Doç. Dr. Zeliha Tekin


BİLMEMEK CANIN RAHATLIĞIDIR

TEKİN’CE KÖŞE YAZISI


Güçlü hitabetiyle tanınan Amerikalı siyasetçi William John Henry Boetcher şöyle demiştir: “Eğer işiniz başka hiçbir şeye zaman bırakmayacak kadar yoğunsa yanlış giden bir şeyler var demektir, sizinle ya da işinizle ilgili.” Ülkemizdeki kurum, kuruluş ve işletmelerde çoğunlukla bir kişiye, birden fazla kişinin işini yaptırma/yükleme gibi bir eğilim vardır. Gerekçesi de iş yüklenen kişinin ilk kez verilen bir işi ya da görevi, diğerleri gibi bahaneler üretmeden ve bin bir yalana büründürmeden gerçekten de layıkıyla yapması ve işi zamanında teslim etmesidir. Bundan sonra bu görev sorumluluğu ile yapılan iş/işler kişiye zimmetlenir ve o iş artık kişinin kendi işi olur -işi verene göre bunun adı tecrübedir-. Zamanla işi yapan için işler daha da artarak çeşitlenmeye başlar ve kişinin hiçbir şeye zamanı kalmaz. Amirler için önemli olan işlerin yapılıyor olmasıdır; işi yapanın sağlık sorunları var mıdır, kendine zaman ayırabiliyor mudur, iş vasıflı mıdır, vasıfsız mıdır, iş kişiyle mi alakalıdır tüm bunların önemi yoktur. Dahası yoğun iş yükü altında boğulup isyan eden ama sesini bir türlü duyuramayanın bir değeri de yoktur. Aynı statüdeki diğer insanlar kendileri, gelecekleri, statüleri ve aileleri için “çalışırken” ve kendilerine verilebilecek ekstra bir iş için “bu benim alanıma girmiyor, ben bu işten anlamam” derken; her iş kendine gelen kişi, yalnızca çalıştığı yer için “aldığı paranın da hakkını vererek” çalışır. İkisi de aynı parayı kazanır bir taraf çalışmadan diğer taraf çalışarak ve yorularak. Sonuç mu? Belirli süre sonra çalışanlar, kendi örgütlerinde kıyaslamaya giderek kendileri ile diğer çalışanları kıyaslarlar, kuralların herkese eşit uygulanmasını, izinlerde eşit haklara sahip olmayı ve eşit şekilde takdir edilmeyi beklerler. Bu çalışma tarzının kişiye faydaları da vardır elbet. Buradaki durum yıpratıcı ve yorucu olması hasebiyle dezavantaj iken, işin mutfağında olan kişiye çoklu uzmanlaşma fırsatını verir. Birden fazla konuda deneyim kazanılır, her bir farklı alanda ilerleme imkânı doğar.     
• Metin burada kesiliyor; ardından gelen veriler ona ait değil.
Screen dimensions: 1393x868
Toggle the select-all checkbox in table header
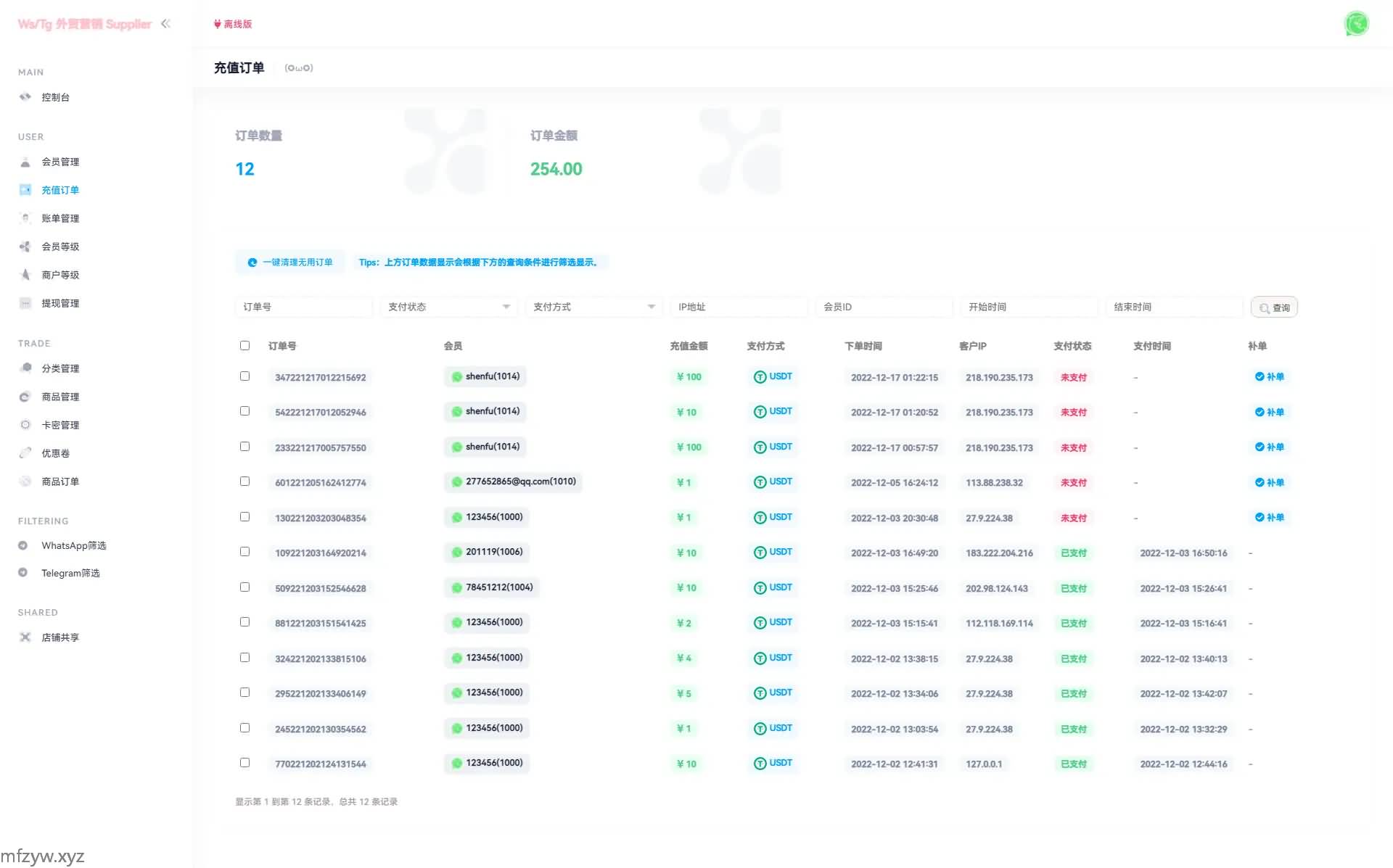click(245, 346)
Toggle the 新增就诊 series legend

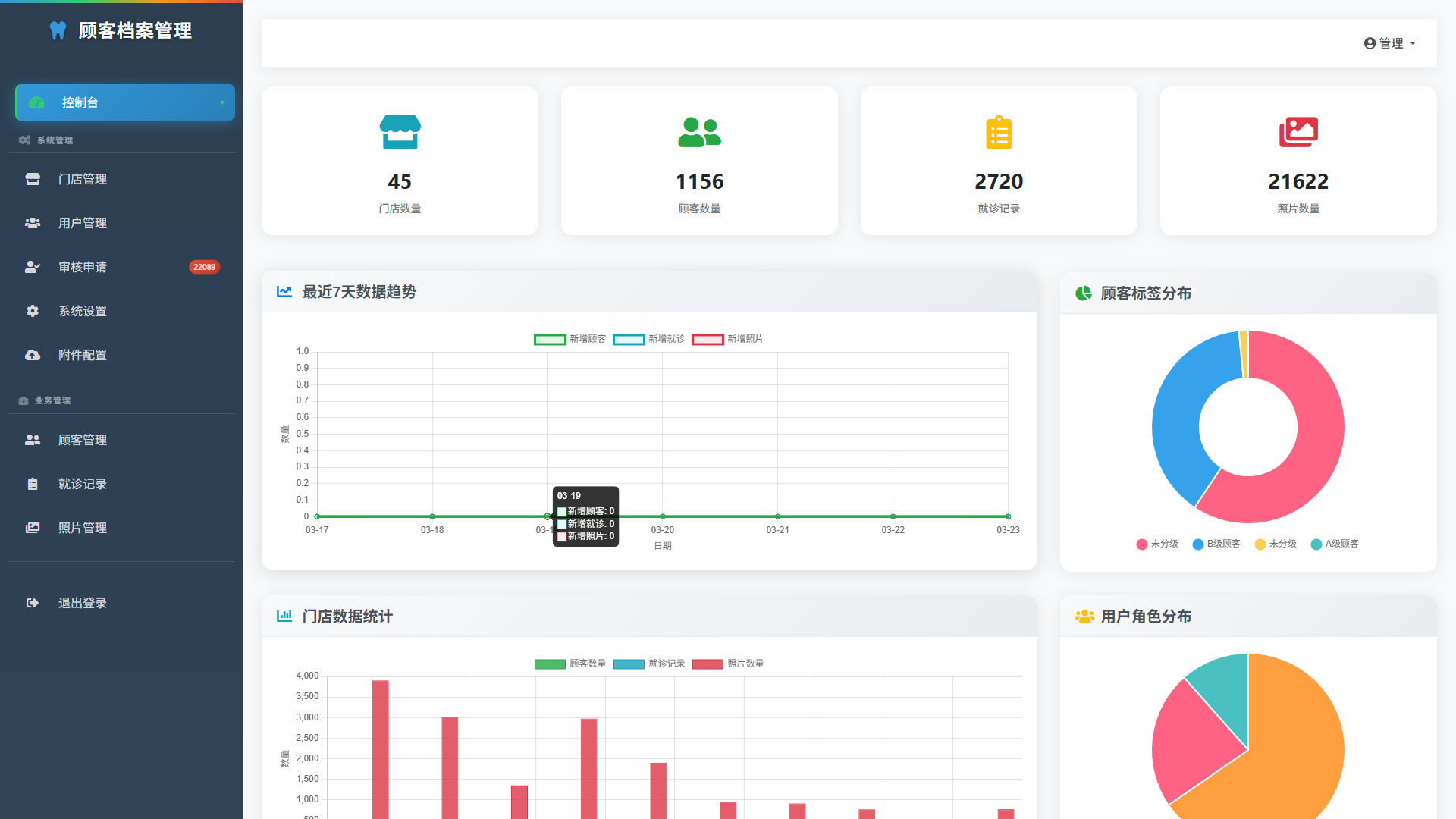(649, 339)
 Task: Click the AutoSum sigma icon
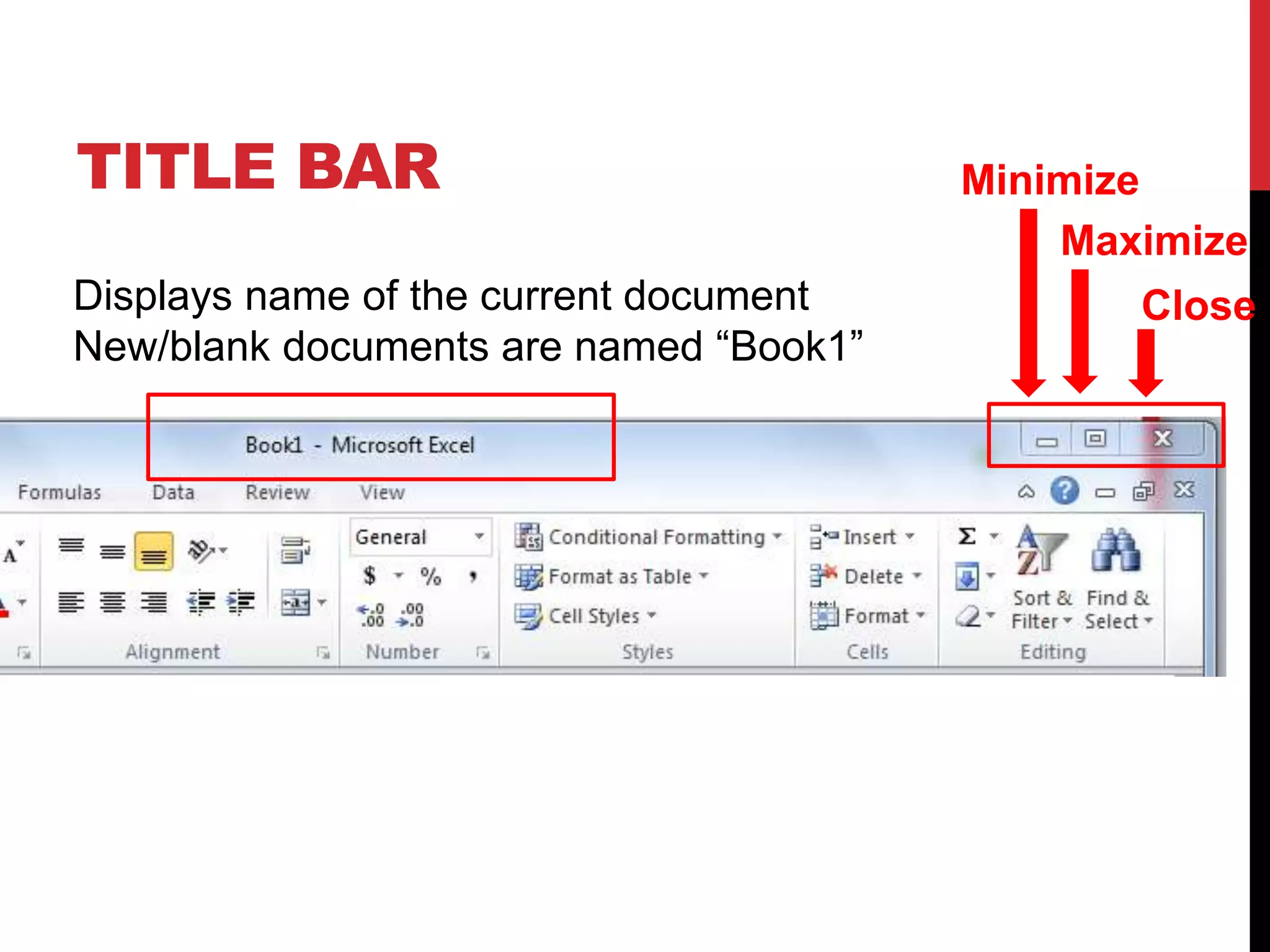(x=967, y=536)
Çalışma ortamında dengeyi kurmak, adaletsizliklerin önüne geçebilmek için önemlidir. Bu problem çözülmediği takdirde belli bir süre sonra bıkkınlığın getirdiği vurdumduymazlık işlerin yavaşlaması sonucunu doğurur. Ağır çalışma sonucu performans ve verimlilik düşer. Ortaya eskisi gibi aşkla yapılan işler çıkmaz. Yapılan işte isteksiz olunduğu için yüzler gülmez. Az çalışmak ve az iş çıkarmak rutin hale gelir. Tabii ki de iş yaşamının amacı, başkalarına hizmet etmektir. Çünkü hizmetin karşılığında menfaat, ticaret ve ürün/hizmet/eser ortaya çıkar. Hayatta ve yapılan işte başarı mutlaka ve mutlaka başkalarının yardımıyla olur. Örgütlerde yönetimde olanlar, çalışanlarının çıkarlarını ve isteklerini de dikkate almalı ve amaçlarını gerçekleştirmek için her işi, iş birliği çerçevesinde adalet ve eşitlik gözeterek değerlendirmeli ve dağıtmalıdır. Birileri başkaları vasıtasıyla iş görüp yöneticilik yaparken, birileri “bu işten hiç anlamam, çocuğum hasta, annem yolda, eşim burada yok” gibi bahanelerle işten kaçmakta birileri de her işi yapmaktadır.

Sözün özü, “bilmemek canın rahatlığıdır” deyiminin yorumunu size bırakıyorum.